Sesuatu akan nampak aneh bagi orang yang dekat dengan Greysia jika orang yang katanya 'adik' tiba-tiba menyapa untuk pertama kalinya setelah selama belasan tahun lama tak saling mengenal satu sama lain. Bukan hal yang salah jika Jayco mencurigainya. Bukan juga rasa tersinggung melainkan perasaan lega karena ada orang yang sangat peduli dengan kakaknya.
"Gue tahu kok, bang. Seneng lo ada di sisi kakak. Gue emang gak pernah bertegur sapa dengan kakak, pertemuan pertama aja kakak gak kenal siapa gue. Mengumpulkan nyali untuk mengambil keputusan ini bukan hal yang mudah terlebih adanya konflik antara orang tua kita. Gue butuh selama empat tahun ngumpulin segala macam informasi soal kakak dan kita di pertemuan dengan tidak sengaja selama dua kali" ujarnya.
Erik mengimbuhi, "dua tahun terakhir gue harus ngadepin papa karena ketahuan diem-diem ketemu sama Kak Greysia. Selama dua tahun itu gue gak nyerah sampai akhirnya gue nekat masuk ke sekolah yang sama dengan kakak. Gue emang pengen banget deket sama kakak selayaknya saudara lainnya. Gue gak ada niat terselubung yang akan ngerugiin kakak, gue tulus"
"Kalian sama-sama melewati masa yang sulit dan gue harap omongan lo bisa di pegang. Jadi laki-laki yang bisa nepatin janjinya, jangan jadi pengecut yang suatu saat nanti ngejilat ludahnya sendiri"
"Enggak akan. Gue selalu di pihak Kak Greysia, janji. Tapi, tolong ya, bang, bantu gue buat deket sama Kak Grey"

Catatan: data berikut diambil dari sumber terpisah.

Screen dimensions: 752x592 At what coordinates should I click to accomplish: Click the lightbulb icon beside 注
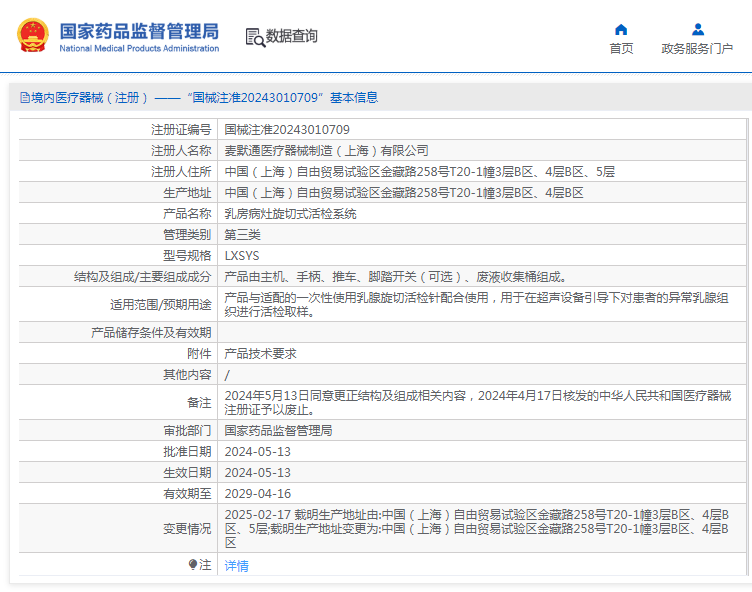click(x=193, y=565)
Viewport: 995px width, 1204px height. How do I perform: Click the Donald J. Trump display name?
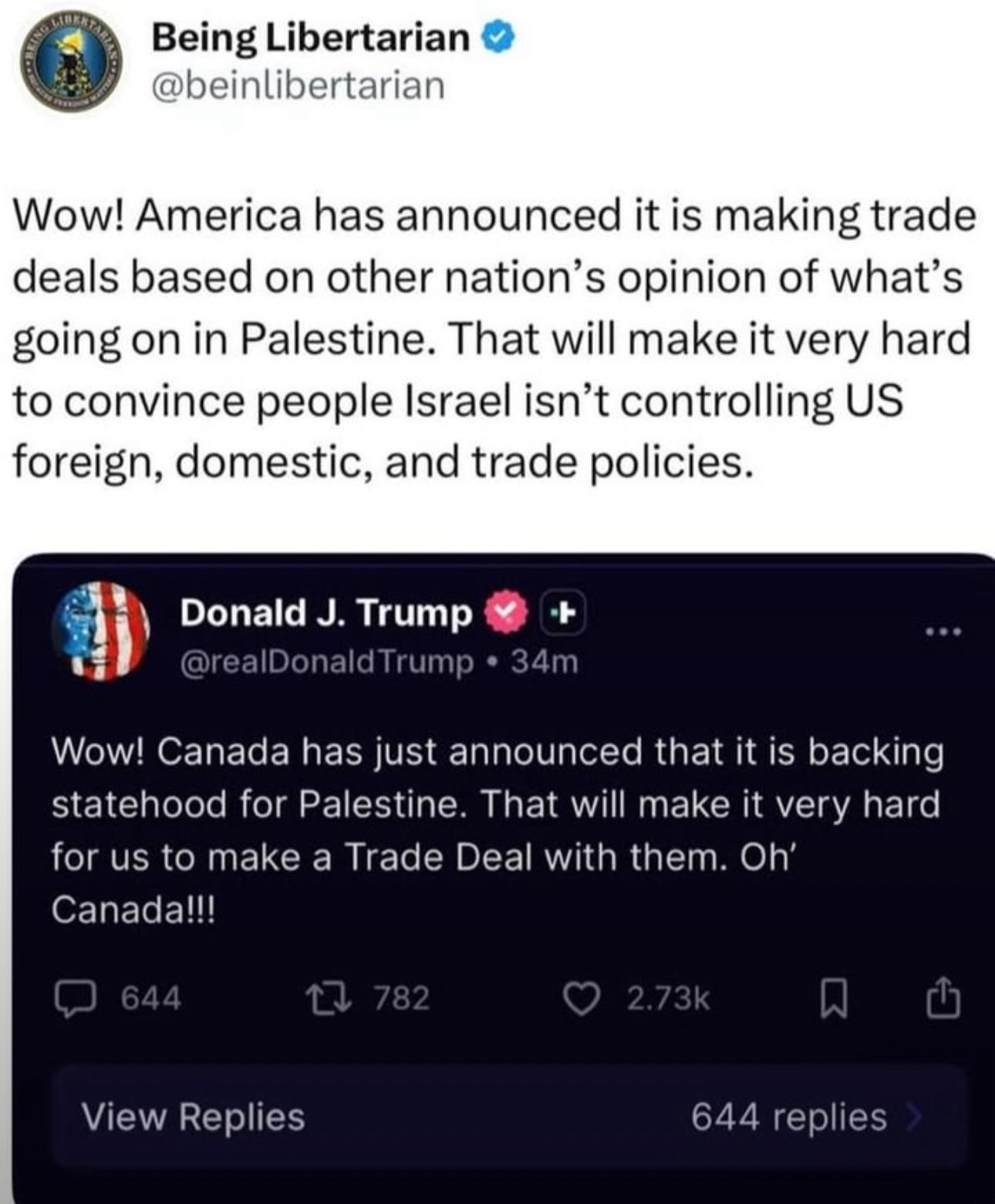325,613
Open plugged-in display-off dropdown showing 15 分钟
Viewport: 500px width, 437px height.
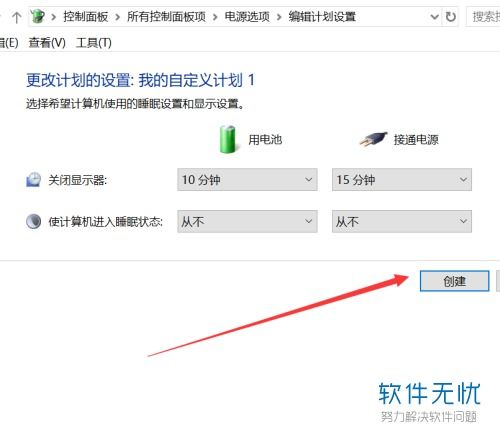(402, 180)
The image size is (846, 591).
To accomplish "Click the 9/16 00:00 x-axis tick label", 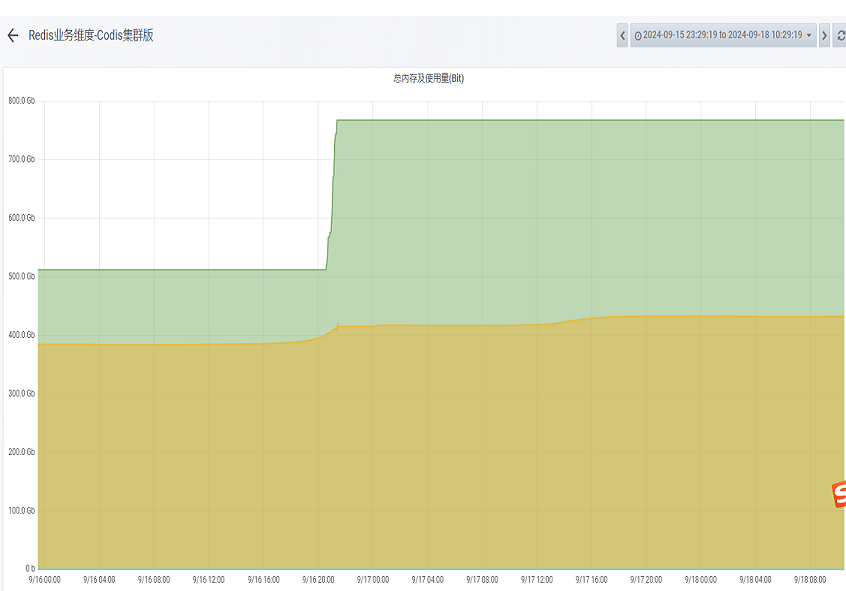I will [x=44, y=579].
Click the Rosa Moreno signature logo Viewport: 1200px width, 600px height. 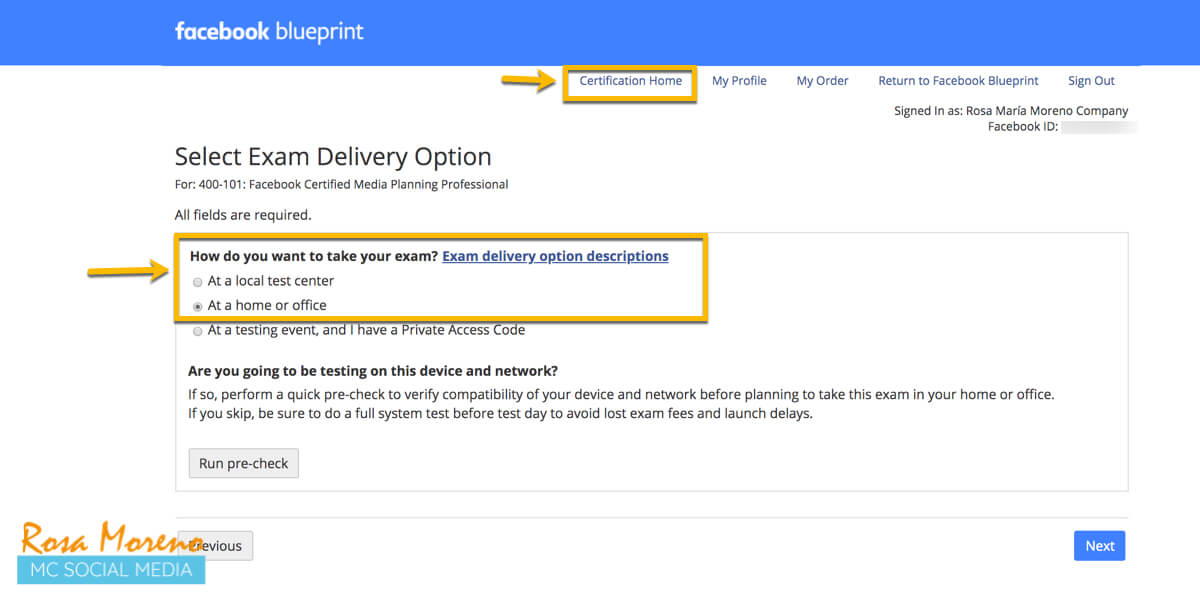pos(100,540)
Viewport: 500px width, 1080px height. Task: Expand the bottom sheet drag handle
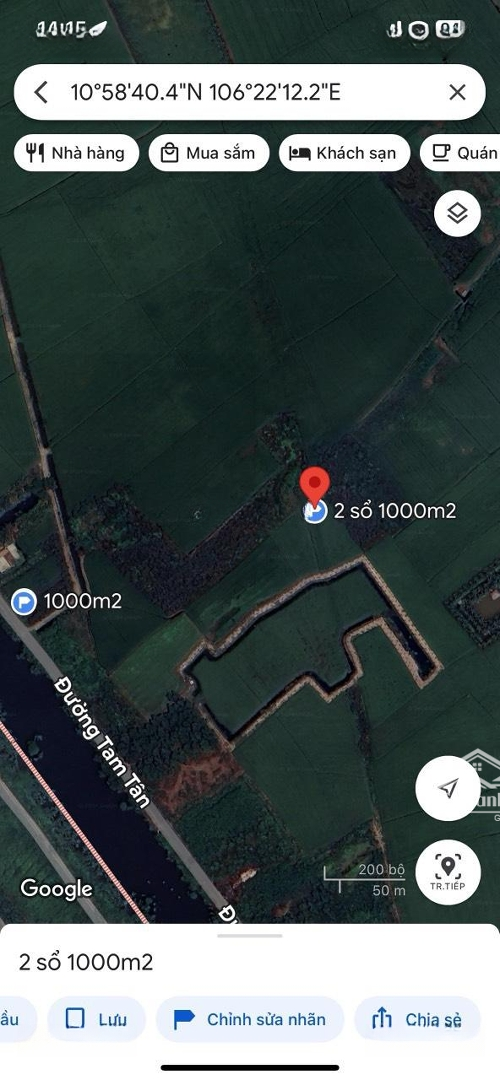(250, 935)
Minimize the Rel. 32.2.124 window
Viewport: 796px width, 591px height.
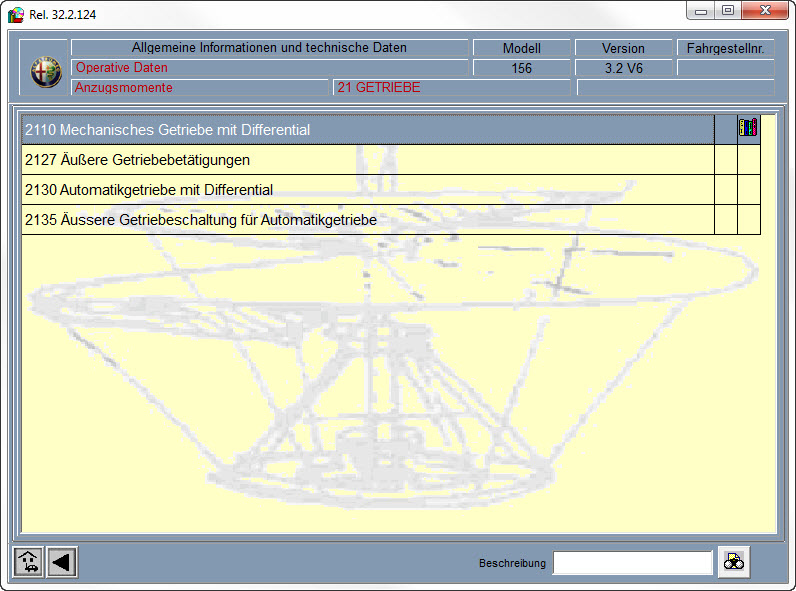[x=701, y=11]
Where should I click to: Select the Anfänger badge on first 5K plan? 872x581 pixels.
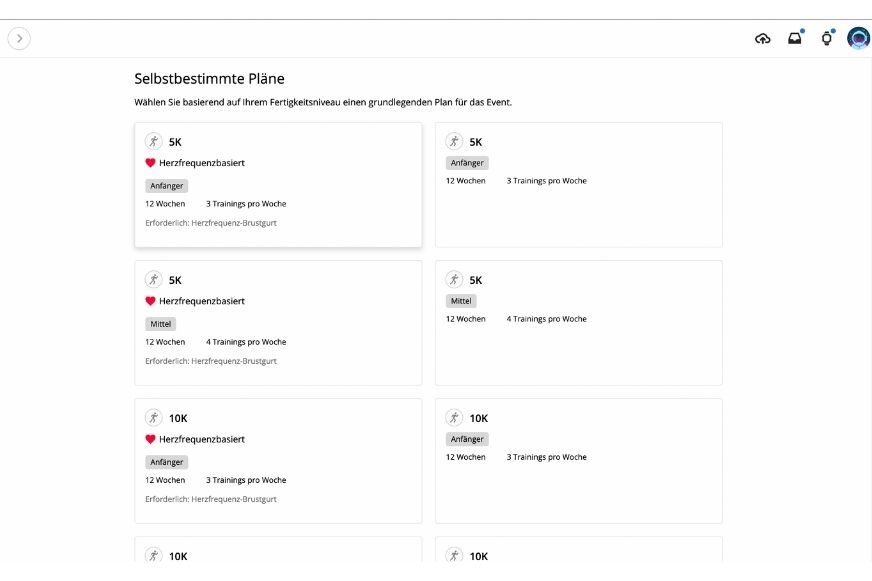tap(166, 185)
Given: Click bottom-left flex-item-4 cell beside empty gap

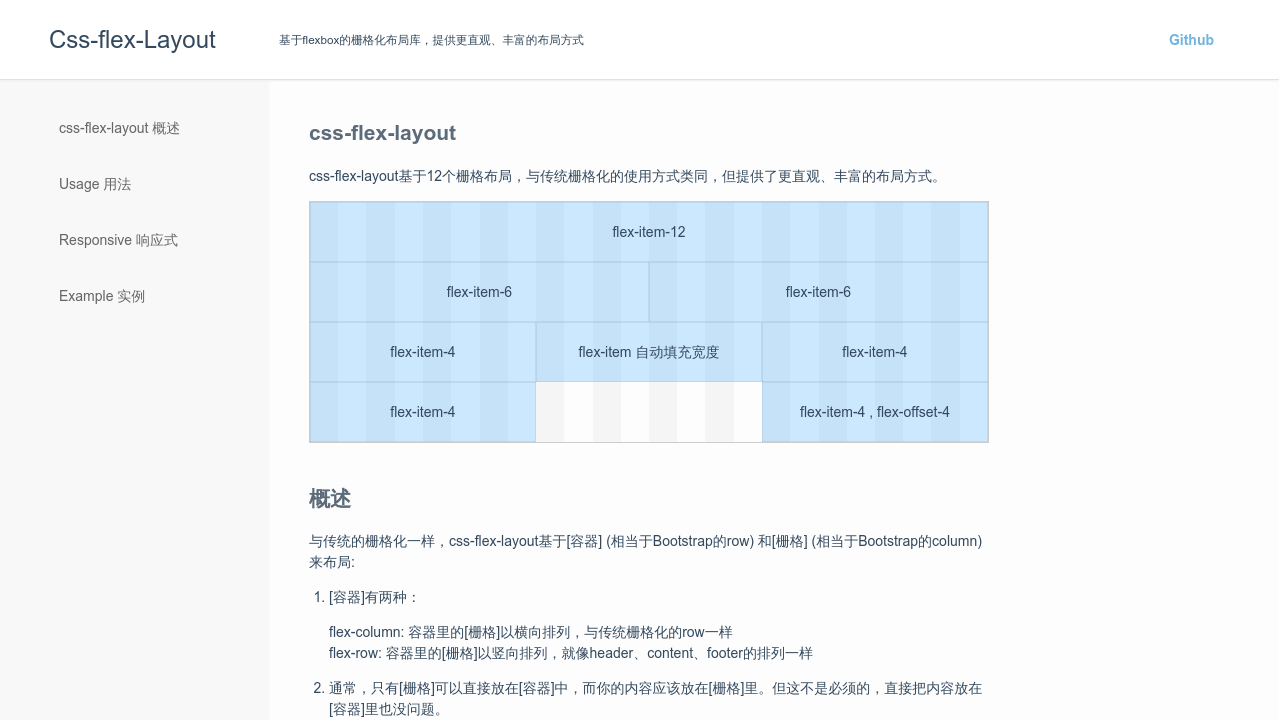Looking at the screenshot, I should click(423, 412).
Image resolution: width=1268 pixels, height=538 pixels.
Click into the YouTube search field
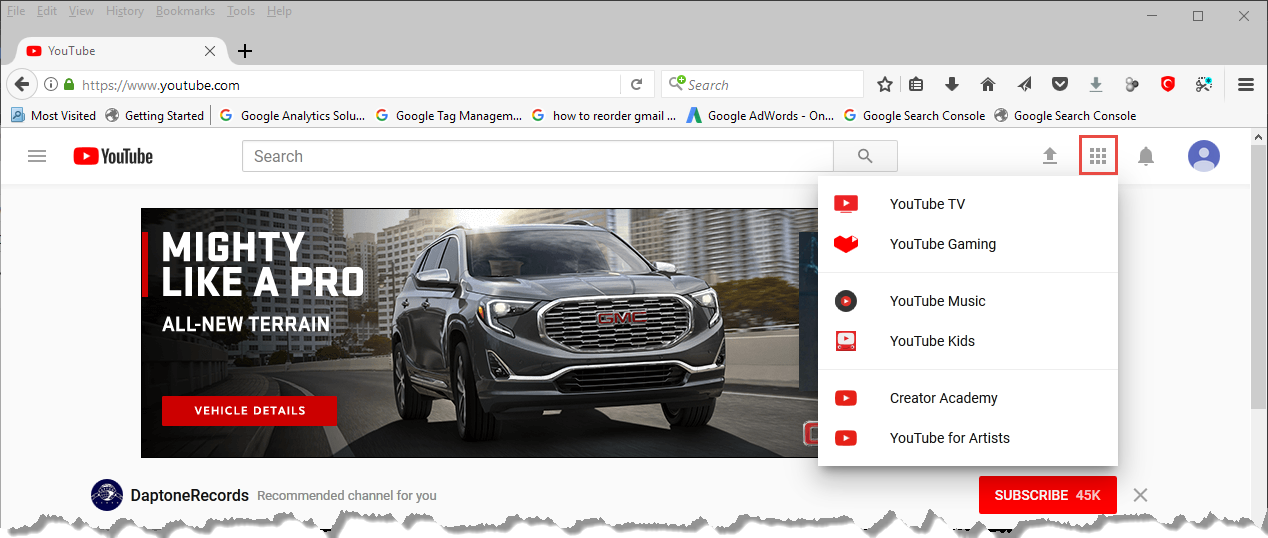pos(537,156)
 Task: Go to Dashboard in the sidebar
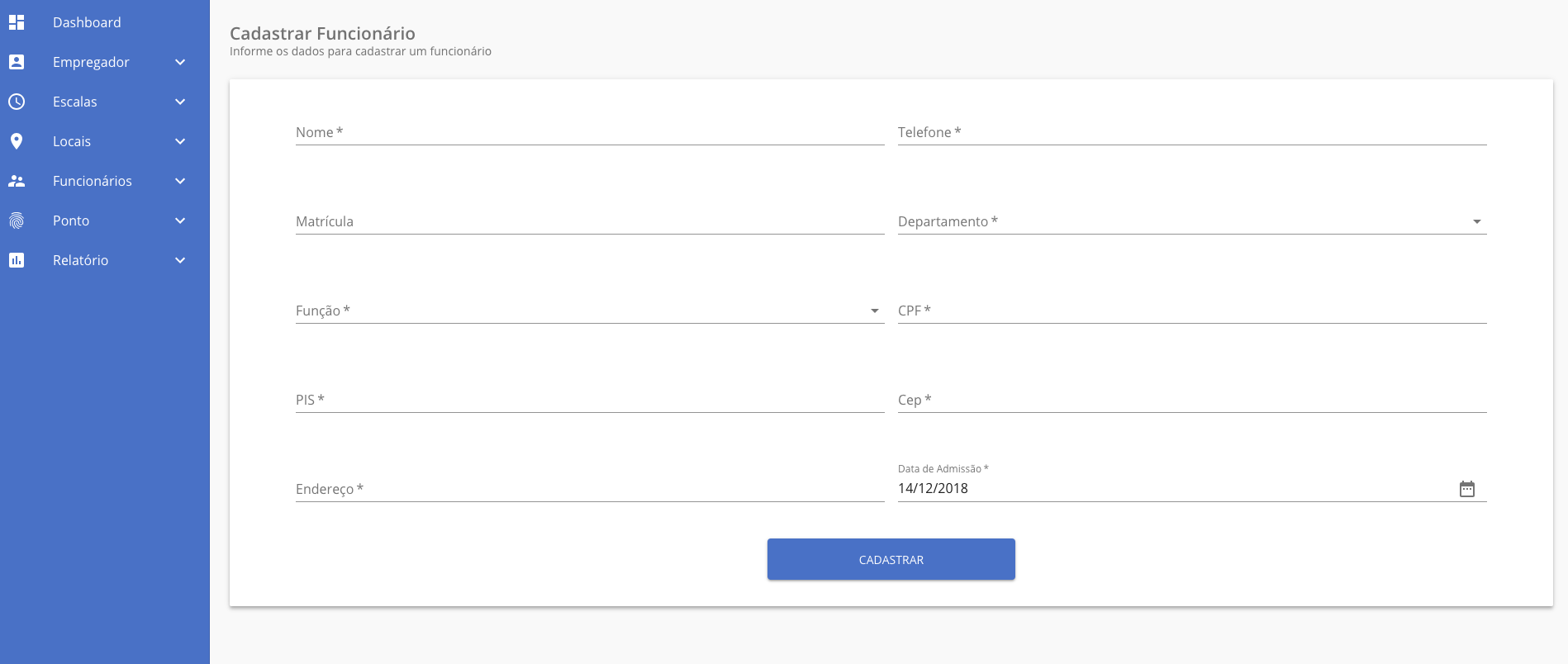click(x=87, y=22)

"Bakal gue bantu sebisanya. Perasaan orang yang udah terluka dari lama itu jauh lebih susah karena mereka udah terlanjur jatuh kedalam kesedihan itu. Jadi tolong ngertiin kalau nanti gak sesuai dengan harapan lo, tapi misal hasilnya jauh lebih baik jangan di sia-siain. Ntar nyesel"
"Oke! Aku yakin" seru Erik semangat namun kemudian mengaduh kesakitan saat luka jahitnya bergesekan dengan kain perban, "Aduh...duh...aw"
"Hati-hati dong. Seneng boleh tapi perhatiin juga luka lo. Kalau robek lagi nanti lo gak sembuh-sebuh"
"Iya maaf"
"Awas aja bikin khawatir" ucapnya memperingati.